Returns an undirected copy of the input graph.

Parameters

graph (networkit.Graph) – The input graph.

Returns

graph – Undirected copy of the input graph.

Return type

networkit.Graph

static toUnweighted(graph)

Returns an unweighted copy of the input graph.

Parameters

graph (networkit.Graph) – The input graph.

Returns

graph – Unweighted copy of the input graph.

Return type

networkit.Graph

static toWeighted(graph)

Returns a weighted copy of the input graph.

Parameters

graph (networkit.Graph) – The input graph.

Returns

graph – Weighted copy of the input graph.

Return type

networkit.Graph

static topologicalSort(G)

Given a directed graph G, the topology sort algorithm creates one valid topology order of nodes. Undirected graphs are not accepted as input, since a topology sort is a linear ordering of vertices such that for every edge u -> v, node u comes before v in the ordering.

Parameters

G (networkit.Graph) – The directed input graph.

static transpose(graph)

Returns the transpose of the input graph.
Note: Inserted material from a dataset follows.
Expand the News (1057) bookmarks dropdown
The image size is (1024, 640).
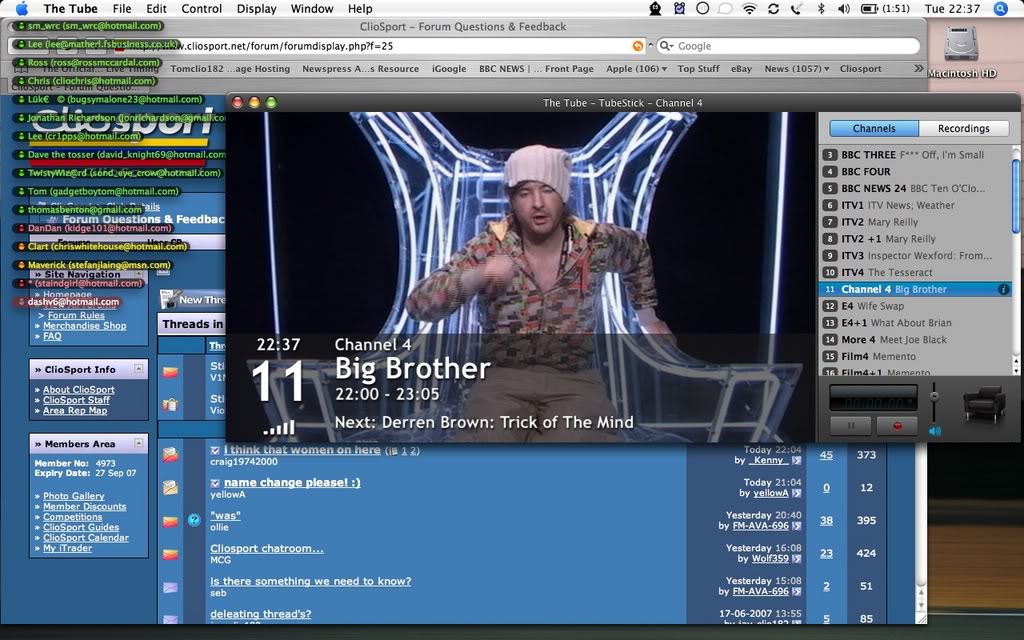pos(796,69)
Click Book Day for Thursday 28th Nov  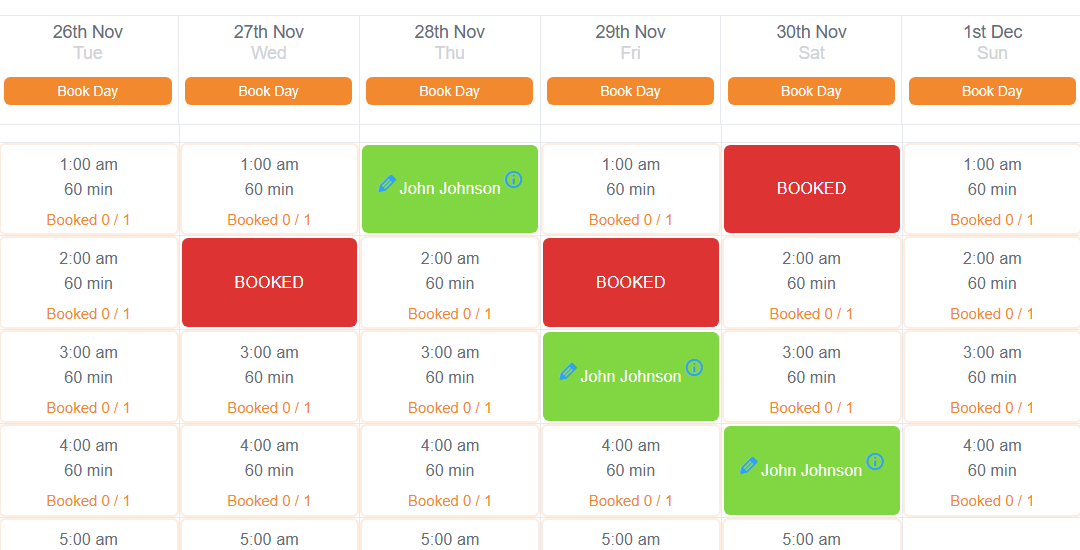tap(449, 91)
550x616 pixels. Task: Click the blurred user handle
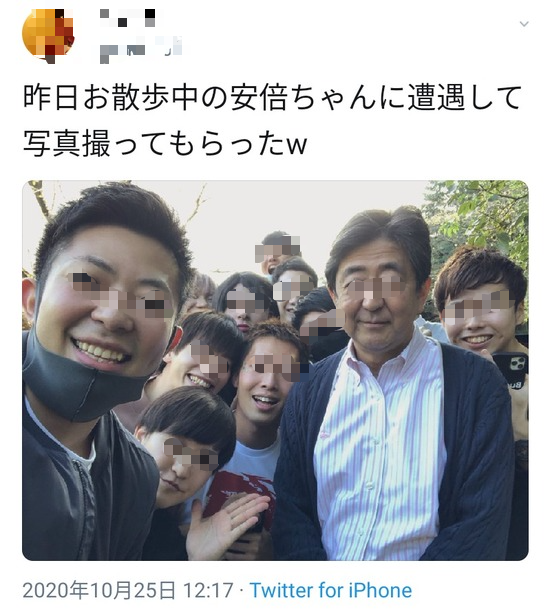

The graph must be directed.

Parameters

graph (networkit.Graph) – The input graph.

Returns

graph – Transpose of the input graph.

Return type

networkit.Graph

static volume(graph, nodes=None)

Get the volume (for all outgoing edges) of a graph. If a list of nodes of the graph is given, the volume for the corresponding subgraph is computed.

Parameters
  • graph (networkit.Graph) – The input graph.

  • nodes (list(int), optional) – List of nodes from the graph.

Returns

The volume of the subgraph.

Return type

float